Yes, I want this. I have find is better to specialize some of the relational operations by each data structure (for example, with a Btree I can rely in the fact PK are not duplicated).

But then hit a logical wall in what to do with resizing attributes (columns), and that is where I wonder if and how, this have been solved before.

I'm not seeing evidence of that. I suspect you think SQL is within relational theory.

I'm self-taught, and not formally educated in the PL areas, but read a lot about this issue. Not using the proper terminology when posted in this site have cost me a little :) I use the more popular terms because that is what most people know.

However, certainly I'm influenced by what SQL is and worry about the more mundane stuff in how implement the model. I still not know how "pure" can be implemented without cost a lot in terms of actual performance.
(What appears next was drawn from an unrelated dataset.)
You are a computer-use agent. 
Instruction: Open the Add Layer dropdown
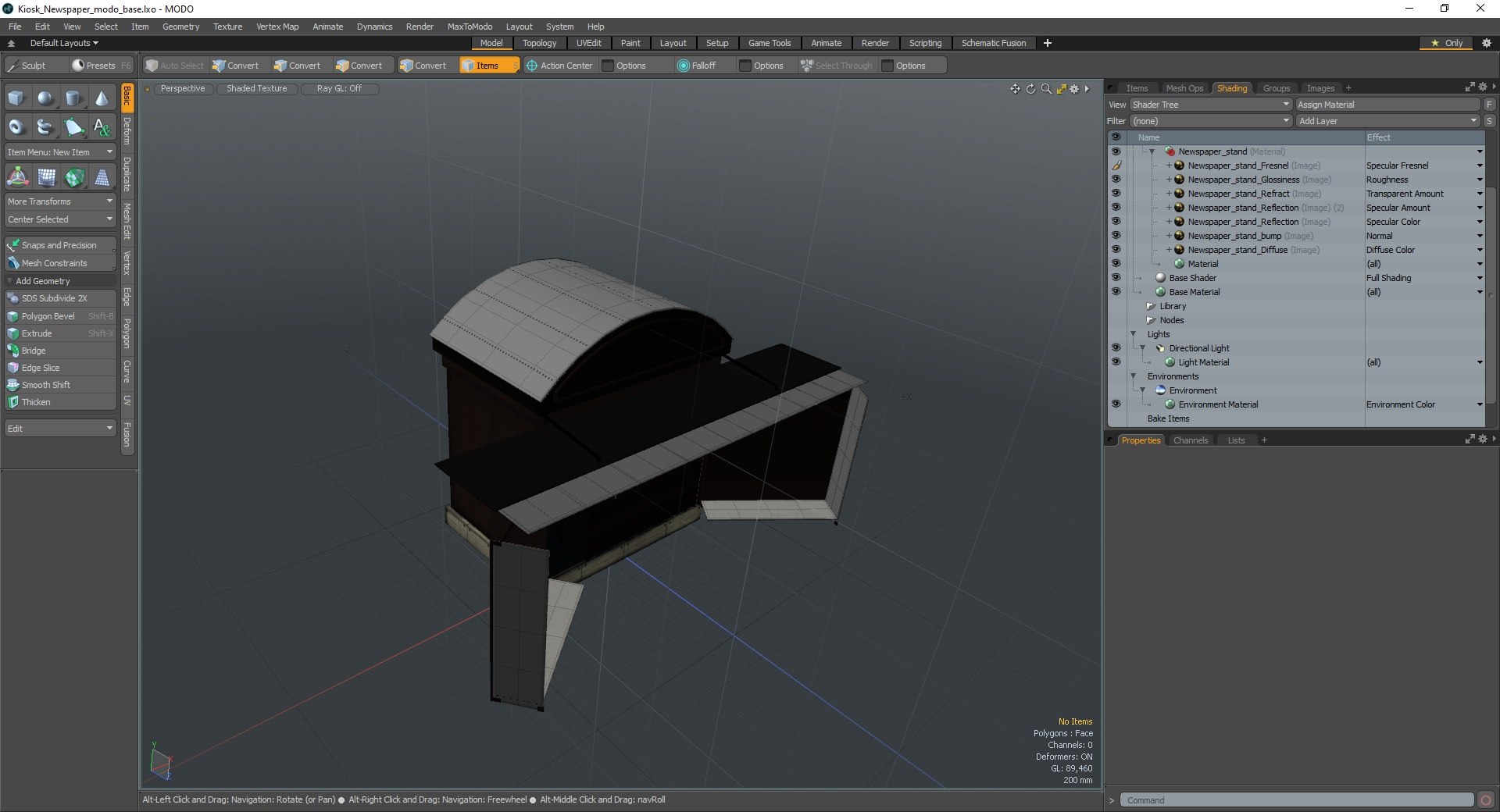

For example, making the storage work on sets where order don't matter make stuff like implementing equality too costly, and this expand to many other areas where when I have tried to be more pure is not very practical. In fact, that is part of the reason to introduce Btree/Hashmaps/BitArrays in the equation.

I start to see why RDBMS not fully follow the relational model to the letter. Performance is one, but complications on how implement some of the logic is other.

Abstraction

Relational algebra is an abstraction, and there is no concrete data structure, just a model. The model is effectively that a relation is a table - a collection of tuples where every tuple has the same semantic meaning for each member in the same order. An example relation might be (name-of-employee, age, salary). Think of this like a set, but every member of the set must have this pattern.
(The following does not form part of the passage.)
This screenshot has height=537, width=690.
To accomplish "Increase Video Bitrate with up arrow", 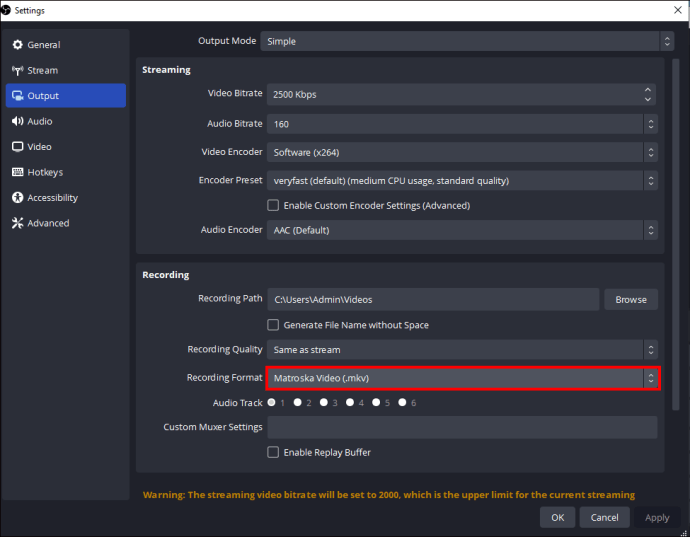I will [x=647, y=89].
It is important to realise that things like sets and relations impose a minimum criteria. An ordered set is still a set, so you can impose more restrictions on the data structures and it will still be relational algebra. For example we might store the members of a relation (table) in a certain order, but this is not a problem.

How can you build data structures that allow arbitrary relational operations to be performed quickly? The usual way is to have a separate block for each different relation, and then simply append new tuples to the end (an array). You delete by blanking out a tuple, this leaves spaces that will need compacting eventually, but doing it every time is too slow, so the DB will do it once every so often. This works nicely for things like projection etc where you construct a new relation copying the relevant values from each tuple.

This is obviously slow for things that only access a few tuples from the relation, so you construct ordered ‘indexes’ for each column that is often used in restrictions. These indexes reference the location of the tuple in the relation block, and also need to be rebuilt when compacting.

Going back to a key-value store, it only indexes on one element of the tuple, which is why it does not make a good candidate for storing the tuples, and it also does not easily support range queries like 20 < age < 40.